MATERIAL FOR THIS TASK:

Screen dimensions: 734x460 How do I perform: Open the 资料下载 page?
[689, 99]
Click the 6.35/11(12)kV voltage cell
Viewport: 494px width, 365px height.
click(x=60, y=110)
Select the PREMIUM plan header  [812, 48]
...
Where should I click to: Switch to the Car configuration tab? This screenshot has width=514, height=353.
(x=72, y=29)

AIM OF THE TASK:
Of all the entries above, retype exactly the lines from the line with "Click the 6.35/11(12)kV voltage cell" to the line with "Select the PREMIUM", both included, and no others.

RESPONSE FOR THIS EXERCISE:
Click the 6.35/11(12)kV voltage cell
Viewport: 494px width, 365px height.
click(x=60, y=110)
Select the PREMIUM plan header  [812, 48]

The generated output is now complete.